• [Your assignment]: Your output is the line containing "[button] (126, 2339)" plus all lines after it to the end of the records, reproduced exactly, with nothing else.

• [Data in this exercise]:

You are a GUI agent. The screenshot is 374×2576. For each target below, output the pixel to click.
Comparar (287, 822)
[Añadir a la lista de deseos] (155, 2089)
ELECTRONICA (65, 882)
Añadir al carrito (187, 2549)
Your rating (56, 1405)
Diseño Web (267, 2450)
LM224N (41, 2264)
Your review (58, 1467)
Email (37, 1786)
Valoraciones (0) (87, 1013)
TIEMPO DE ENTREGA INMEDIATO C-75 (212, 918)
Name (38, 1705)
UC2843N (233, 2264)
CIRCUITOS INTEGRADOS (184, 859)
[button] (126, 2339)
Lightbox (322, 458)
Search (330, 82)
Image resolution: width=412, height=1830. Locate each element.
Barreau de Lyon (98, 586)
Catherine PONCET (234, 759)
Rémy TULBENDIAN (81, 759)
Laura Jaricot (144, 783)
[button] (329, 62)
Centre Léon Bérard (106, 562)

• [Task result]:
[button] (126, 2339)
Lightbox (322, 458)
Search (330, 82)
Image resolution: width=412, height=1830. Locate each element.
Barreau de Lyon (98, 586)
Catherine PONCET (234, 759)
Rémy TULBENDIAN (81, 759)
Laura Jaricot (144, 783)
[button] (329, 62)
Centre Léon Bérard (106, 562)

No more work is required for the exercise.